» **What you need to do**
Rewrite the lines as a Markdown table, covering everything from the first line down to the one that contains "(x=80, y=27)", both included. Use the columns Row and Line, number each row, and omit blank lines.

Word and element location lines
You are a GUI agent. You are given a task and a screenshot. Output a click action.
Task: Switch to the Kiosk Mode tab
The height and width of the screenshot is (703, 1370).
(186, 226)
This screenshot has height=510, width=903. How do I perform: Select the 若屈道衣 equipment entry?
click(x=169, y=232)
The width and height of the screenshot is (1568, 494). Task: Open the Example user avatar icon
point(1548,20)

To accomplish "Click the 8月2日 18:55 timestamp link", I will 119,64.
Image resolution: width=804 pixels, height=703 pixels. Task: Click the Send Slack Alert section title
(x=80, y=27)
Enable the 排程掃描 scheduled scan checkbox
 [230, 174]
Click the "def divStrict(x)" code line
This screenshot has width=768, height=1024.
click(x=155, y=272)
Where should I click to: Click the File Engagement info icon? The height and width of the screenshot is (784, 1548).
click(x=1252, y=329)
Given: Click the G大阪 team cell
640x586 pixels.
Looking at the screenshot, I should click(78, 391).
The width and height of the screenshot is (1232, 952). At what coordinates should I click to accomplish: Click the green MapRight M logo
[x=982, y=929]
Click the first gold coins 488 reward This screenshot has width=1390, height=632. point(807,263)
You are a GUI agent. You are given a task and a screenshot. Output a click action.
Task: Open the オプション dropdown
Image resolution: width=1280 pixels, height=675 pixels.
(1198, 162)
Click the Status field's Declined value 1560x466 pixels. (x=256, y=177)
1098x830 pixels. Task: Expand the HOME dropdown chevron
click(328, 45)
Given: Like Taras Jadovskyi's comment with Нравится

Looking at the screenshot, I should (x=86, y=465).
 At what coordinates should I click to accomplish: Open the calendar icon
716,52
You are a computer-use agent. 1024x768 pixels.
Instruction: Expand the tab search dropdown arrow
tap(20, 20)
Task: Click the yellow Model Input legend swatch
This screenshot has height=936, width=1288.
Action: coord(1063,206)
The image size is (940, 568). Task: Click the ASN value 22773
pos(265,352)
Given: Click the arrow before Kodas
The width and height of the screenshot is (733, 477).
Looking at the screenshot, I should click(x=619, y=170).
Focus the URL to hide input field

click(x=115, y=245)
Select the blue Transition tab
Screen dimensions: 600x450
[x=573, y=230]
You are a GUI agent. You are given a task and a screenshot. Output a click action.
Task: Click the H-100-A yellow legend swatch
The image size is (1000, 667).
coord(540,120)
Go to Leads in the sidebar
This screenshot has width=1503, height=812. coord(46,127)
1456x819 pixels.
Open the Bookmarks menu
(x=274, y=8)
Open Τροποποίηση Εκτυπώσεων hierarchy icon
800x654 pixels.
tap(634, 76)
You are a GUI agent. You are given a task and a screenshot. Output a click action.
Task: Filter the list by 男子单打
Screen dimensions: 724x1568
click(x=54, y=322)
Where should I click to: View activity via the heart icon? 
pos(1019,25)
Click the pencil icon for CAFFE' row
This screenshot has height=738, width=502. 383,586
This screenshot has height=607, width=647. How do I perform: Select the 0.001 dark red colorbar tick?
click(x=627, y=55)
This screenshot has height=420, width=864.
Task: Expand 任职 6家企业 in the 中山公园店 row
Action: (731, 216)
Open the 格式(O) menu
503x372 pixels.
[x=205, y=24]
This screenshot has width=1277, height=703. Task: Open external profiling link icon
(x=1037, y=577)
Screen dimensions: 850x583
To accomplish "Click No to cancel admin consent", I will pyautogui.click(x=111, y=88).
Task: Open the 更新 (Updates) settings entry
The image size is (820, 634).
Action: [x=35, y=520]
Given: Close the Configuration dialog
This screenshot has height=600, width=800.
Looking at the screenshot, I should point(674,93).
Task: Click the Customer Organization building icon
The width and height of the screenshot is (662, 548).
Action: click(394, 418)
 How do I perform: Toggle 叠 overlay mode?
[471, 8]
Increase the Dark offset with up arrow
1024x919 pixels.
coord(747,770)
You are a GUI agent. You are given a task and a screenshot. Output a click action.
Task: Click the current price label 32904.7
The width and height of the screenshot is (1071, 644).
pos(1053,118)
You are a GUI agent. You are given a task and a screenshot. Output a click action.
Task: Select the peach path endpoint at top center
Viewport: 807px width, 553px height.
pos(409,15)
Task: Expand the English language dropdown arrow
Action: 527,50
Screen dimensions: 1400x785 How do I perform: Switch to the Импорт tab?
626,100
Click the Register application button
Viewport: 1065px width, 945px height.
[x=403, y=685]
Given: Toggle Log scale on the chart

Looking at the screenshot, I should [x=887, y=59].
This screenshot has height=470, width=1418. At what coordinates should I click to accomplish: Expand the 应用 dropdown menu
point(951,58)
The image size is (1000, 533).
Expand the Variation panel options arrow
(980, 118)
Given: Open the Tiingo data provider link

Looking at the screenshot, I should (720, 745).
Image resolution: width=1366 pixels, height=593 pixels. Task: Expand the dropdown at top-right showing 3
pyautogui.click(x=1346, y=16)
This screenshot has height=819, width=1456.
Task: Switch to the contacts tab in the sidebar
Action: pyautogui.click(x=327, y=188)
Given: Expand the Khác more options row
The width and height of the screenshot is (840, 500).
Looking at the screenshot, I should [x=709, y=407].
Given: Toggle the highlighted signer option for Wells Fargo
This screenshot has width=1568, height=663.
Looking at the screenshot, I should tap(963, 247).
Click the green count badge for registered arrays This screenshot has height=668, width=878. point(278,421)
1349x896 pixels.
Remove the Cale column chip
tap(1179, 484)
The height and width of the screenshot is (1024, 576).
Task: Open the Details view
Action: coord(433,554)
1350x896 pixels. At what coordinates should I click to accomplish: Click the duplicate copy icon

» **Response to the task**
| Row | Line |
|---|---|
| 1 | You are a GUI agent. You are given a task and a screenshot. Output a click action. |
| 2 | Task: Switch to the Kiosk Mode tab |
| 3 | The height and width of the screenshot is (703, 1370). |
| 4 | (186, 226) |
| 5 | This screenshot has height=510, width=903. How do I perform: Select the 若屈道衣 equipment entry? |
| 6 | click(x=169, y=232) |
| 7 | The width and height of the screenshot is (1568, 494). Task: Open the Example user avatar icon |
| 8 | point(1548,20) |
| 9 | To accomplish "Click the 8月2日 18:55 timestamp link", I will 119,64. |
| 10 | Image resolution: width=804 pixels, height=703 pixels. Task: Click the Send Slack Alert section title |
| 11 | (x=80, y=27) |